Your Inner Grasshopper: Part 1


If we go back in time and think about when we were playing in our back yards and had our first encounter with a grasshopper it was a simpler place in time. It is so easy to forget about the simplicity of these insects when it comes to their basic anatomy. When you look at the multitude of fly patterns imitating or interpreting this insect it is vast and overwhelming to say the least. 

As a fly tyer I have scratched everything I know when it comes to tying grasshopper patterns. I decided to start with simple observations this season and keep a journal as well as an open mind. So I went on a collection rampage of juvenile grasshoppers in the months of June, July, and August. I also decided to match the uniform scale of the insects and fish them earlier than normal during the season. What I have found is neither astonishing or abnormal.
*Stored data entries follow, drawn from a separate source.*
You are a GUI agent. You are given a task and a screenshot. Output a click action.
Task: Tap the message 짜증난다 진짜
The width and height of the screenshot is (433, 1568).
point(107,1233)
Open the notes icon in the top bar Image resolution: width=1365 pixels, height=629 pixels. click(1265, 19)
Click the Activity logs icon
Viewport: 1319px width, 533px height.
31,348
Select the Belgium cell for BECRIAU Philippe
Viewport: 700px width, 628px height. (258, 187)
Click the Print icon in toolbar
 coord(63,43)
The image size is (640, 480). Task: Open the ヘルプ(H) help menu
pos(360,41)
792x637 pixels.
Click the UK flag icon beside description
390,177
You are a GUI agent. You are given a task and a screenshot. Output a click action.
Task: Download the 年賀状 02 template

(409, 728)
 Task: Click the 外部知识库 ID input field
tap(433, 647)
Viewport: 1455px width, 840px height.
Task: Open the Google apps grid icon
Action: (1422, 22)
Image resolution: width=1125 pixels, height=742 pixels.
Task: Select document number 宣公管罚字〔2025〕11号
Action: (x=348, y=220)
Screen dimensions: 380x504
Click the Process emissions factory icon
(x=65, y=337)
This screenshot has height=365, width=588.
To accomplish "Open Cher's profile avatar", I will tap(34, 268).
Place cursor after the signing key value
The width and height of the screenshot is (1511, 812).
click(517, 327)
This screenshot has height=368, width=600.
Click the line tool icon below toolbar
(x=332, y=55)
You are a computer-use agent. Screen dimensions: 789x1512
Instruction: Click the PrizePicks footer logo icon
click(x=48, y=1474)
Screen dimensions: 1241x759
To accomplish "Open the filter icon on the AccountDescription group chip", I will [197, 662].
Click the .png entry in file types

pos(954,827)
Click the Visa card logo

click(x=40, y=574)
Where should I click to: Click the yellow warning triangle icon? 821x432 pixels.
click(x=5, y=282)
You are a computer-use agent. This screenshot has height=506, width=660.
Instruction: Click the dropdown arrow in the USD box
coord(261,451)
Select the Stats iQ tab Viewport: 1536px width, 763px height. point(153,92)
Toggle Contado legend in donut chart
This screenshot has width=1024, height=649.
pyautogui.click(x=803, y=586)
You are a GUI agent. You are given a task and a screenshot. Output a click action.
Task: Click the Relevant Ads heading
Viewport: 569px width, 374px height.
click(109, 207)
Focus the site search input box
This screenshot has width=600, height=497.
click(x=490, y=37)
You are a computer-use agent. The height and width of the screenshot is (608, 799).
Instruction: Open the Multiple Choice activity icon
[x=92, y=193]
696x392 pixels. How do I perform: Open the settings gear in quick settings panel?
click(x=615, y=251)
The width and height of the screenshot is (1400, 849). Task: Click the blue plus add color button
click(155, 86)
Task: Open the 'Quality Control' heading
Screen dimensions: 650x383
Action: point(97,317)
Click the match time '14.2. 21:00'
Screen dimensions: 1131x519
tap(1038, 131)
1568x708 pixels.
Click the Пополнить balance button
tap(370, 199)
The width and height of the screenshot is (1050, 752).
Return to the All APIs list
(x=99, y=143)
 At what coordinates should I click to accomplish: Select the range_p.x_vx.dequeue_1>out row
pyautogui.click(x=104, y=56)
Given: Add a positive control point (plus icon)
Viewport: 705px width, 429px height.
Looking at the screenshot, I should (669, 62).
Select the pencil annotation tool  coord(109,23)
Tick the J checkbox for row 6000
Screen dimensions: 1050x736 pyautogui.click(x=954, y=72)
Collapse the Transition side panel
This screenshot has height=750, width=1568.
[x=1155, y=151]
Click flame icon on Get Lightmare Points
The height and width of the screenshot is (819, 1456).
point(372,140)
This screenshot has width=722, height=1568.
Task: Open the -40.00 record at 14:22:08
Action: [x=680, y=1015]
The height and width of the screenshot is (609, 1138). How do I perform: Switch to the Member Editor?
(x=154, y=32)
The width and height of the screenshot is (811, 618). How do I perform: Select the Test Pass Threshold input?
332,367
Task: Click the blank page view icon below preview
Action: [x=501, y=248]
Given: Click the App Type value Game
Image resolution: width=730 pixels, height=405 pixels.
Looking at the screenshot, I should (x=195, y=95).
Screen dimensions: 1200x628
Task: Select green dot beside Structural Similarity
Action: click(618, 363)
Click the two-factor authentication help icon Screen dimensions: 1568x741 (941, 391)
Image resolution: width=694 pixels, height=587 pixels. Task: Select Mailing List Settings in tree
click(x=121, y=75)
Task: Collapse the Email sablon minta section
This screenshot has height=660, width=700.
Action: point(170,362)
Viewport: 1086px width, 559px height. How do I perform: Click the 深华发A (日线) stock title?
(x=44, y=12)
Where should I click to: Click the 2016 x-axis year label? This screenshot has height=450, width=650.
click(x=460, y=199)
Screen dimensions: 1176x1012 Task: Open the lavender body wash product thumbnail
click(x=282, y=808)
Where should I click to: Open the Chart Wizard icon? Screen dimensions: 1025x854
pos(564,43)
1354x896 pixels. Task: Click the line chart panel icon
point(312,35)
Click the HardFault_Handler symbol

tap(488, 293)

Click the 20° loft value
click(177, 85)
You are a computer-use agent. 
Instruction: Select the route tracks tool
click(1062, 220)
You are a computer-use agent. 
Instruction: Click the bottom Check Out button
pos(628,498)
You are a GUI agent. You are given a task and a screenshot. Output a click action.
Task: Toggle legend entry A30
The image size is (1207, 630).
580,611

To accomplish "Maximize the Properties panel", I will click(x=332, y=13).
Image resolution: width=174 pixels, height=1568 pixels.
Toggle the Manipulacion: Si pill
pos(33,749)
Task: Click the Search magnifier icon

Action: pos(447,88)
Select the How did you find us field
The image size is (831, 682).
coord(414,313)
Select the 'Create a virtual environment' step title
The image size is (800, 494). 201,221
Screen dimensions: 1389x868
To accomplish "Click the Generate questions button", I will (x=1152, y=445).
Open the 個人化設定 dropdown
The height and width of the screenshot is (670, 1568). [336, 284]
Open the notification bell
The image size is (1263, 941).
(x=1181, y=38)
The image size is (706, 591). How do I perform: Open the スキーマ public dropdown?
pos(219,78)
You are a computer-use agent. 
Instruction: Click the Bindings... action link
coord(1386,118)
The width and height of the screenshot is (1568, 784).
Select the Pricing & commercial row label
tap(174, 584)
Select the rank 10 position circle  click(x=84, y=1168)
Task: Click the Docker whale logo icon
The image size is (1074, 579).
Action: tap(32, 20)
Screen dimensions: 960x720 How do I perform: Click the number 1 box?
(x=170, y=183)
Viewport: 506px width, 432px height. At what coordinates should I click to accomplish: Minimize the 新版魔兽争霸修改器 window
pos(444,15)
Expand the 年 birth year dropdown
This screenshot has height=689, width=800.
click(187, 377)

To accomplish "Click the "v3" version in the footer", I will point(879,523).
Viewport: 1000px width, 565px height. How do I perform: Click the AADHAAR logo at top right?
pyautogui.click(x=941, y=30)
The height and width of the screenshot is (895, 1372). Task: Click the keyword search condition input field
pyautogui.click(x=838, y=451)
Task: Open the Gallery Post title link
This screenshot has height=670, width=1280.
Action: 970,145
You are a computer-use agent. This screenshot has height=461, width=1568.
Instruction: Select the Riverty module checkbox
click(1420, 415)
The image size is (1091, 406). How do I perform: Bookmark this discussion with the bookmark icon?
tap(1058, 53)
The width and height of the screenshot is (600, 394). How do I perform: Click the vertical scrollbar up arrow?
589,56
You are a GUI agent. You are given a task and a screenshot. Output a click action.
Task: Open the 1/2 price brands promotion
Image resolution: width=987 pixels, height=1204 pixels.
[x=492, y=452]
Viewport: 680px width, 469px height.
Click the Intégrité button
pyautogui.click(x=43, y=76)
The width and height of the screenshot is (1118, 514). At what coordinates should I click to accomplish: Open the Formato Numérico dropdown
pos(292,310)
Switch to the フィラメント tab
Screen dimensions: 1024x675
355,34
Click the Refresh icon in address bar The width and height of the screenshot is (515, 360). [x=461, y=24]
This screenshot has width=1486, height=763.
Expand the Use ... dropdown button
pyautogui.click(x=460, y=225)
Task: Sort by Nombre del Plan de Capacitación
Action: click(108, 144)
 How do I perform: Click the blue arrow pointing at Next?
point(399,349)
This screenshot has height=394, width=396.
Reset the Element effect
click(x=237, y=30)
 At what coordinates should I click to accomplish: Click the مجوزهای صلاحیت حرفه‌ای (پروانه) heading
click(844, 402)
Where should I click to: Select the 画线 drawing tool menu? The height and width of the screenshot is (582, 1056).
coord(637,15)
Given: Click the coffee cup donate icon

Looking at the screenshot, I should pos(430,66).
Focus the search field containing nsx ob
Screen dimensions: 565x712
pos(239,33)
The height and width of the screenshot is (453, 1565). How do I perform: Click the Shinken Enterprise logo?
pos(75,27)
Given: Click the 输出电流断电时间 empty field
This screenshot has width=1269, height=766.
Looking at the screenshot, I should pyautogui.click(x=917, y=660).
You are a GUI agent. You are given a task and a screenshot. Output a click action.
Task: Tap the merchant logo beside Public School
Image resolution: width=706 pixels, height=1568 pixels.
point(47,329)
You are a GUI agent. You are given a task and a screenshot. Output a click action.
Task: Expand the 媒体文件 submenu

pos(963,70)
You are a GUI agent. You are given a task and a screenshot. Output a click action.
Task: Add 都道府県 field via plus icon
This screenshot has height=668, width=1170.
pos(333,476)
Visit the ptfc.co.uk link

In the U.S. hopper patterns are tied on hooks typically ranging from #6-12. In many cases you may as well be throwing a grenade into your favorite pool or run. Many juvenile grasshoppers come out of cornfields and meadows and enter streams and rivers like they are storming Omaha Beach. Trout love these kindergarten sized morsels.

This begs the question; why are these patterns typically tied on large hooks and look like a Bratwurst?
Maybe as fisherman we are programmed to fish these insects at the point where they have reached full maturity because its the only way we have ever interpreted the pattern from others. After all we fish mayflies from sizes ranging from #10~#24 sometimes even smaller! Why not grasshoppers too? Reinterpreting the act of fishing the grasshopper pattern is of special interest to me so I have taken the time to research tyers in Europe, South Ameria, South Africa, and even the Middle East. I have collected specimens that are a fraction of the size of the adults and tied micro versions of them. I have presented my offerings to both Rainbows and Browns in the early season. I did this to satiate my own obsession with this terrestrial insect and hopefully derail common seasonal practices that have annoyed me season after season. There are thousands of hopper patterns emulating only the adult geometry with minimal focus on the “juvys”. Are the adult patterns the result of some kind of seasonal Pavlovian response? The creative spirit is ignited when the “what if?” transpires into “what is”.